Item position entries
-- start --

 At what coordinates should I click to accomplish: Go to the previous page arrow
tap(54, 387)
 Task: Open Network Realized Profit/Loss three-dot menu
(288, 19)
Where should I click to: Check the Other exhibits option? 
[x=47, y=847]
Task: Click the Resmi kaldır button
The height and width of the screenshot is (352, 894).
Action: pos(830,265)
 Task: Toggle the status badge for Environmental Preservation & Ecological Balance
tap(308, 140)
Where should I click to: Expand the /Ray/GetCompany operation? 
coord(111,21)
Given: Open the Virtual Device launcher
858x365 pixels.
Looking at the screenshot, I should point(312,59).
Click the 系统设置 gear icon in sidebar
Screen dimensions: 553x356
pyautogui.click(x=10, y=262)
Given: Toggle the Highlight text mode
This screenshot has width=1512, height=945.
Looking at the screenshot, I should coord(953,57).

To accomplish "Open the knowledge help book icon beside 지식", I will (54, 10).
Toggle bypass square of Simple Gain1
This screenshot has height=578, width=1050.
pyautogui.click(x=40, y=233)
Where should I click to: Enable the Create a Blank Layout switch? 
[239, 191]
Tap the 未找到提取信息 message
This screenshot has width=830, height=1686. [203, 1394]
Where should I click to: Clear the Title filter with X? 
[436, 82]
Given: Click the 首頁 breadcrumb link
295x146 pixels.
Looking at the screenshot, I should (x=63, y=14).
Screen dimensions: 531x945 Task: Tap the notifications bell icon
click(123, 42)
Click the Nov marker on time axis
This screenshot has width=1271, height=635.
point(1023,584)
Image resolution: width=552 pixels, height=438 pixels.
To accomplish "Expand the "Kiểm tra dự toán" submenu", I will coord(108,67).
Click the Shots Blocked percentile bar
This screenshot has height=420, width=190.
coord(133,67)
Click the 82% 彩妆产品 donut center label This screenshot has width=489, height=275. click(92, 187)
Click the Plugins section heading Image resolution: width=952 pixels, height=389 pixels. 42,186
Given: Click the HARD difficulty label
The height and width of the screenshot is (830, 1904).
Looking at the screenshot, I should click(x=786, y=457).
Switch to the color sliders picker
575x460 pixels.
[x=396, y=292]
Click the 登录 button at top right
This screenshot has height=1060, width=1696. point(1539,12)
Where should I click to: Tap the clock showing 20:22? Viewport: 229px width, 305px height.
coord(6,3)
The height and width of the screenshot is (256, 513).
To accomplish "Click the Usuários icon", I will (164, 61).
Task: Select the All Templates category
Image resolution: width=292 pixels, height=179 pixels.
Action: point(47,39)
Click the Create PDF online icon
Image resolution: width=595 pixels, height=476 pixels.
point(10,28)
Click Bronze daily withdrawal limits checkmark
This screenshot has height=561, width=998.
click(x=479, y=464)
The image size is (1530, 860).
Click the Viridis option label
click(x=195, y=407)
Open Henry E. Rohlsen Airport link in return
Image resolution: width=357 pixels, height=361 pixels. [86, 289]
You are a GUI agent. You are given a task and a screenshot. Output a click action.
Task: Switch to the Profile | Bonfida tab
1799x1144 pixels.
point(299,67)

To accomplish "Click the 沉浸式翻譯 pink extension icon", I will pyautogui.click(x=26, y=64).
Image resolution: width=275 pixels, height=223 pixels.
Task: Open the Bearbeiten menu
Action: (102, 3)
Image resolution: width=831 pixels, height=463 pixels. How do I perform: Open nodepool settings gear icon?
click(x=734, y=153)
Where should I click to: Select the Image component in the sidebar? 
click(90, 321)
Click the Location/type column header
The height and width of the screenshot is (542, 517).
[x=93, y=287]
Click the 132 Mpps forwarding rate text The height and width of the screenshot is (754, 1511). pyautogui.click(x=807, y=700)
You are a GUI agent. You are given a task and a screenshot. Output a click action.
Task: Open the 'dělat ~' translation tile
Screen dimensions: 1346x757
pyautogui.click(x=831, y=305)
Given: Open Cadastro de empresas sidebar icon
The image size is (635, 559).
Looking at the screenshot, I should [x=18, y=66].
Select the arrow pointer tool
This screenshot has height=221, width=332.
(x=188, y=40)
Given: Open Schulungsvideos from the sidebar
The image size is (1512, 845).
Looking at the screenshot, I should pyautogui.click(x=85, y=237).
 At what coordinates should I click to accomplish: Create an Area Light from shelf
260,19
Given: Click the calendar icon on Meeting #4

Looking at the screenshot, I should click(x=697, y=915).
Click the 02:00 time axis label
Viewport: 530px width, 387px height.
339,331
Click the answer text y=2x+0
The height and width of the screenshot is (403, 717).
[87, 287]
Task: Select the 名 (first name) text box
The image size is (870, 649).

-- end --

Written exercise:
Copy the entries word for word, from the very beginning down through the line that contains "will (54, 10).".

Correct output:
 At what coordinates should I click to accomplish: Go to the previous page arrow
tap(54, 387)
 Task: Open Network Realized Profit/Loss three-dot menu
(288, 19)
Where should I click to: Check the Other exhibits option? 
[x=47, y=847]
Task: Click the Resmi kaldır button
The height and width of the screenshot is (352, 894).
Action: pos(830,265)
 Task: Toggle the status badge for Environmental Preservation & Ecological Balance
tap(308, 140)
Where should I click to: Expand the /Ray/GetCompany operation? 
coord(111,21)
Given: Open the Virtual Device launcher
858x365 pixels.
Looking at the screenshot, I should point(312,59).
Click the 系统设置 gear icon in sidebar
Screen dimensions: 553x356
pyautogui.click(x=10, y=262)
Given: Toggle the Highlight text mode
This screenshot has width=1512, height=945.
Looking at the screenshot, I should coord(953,57).

To accomplish "Open the knowledge help book icon beside 지식", I will (54, 10).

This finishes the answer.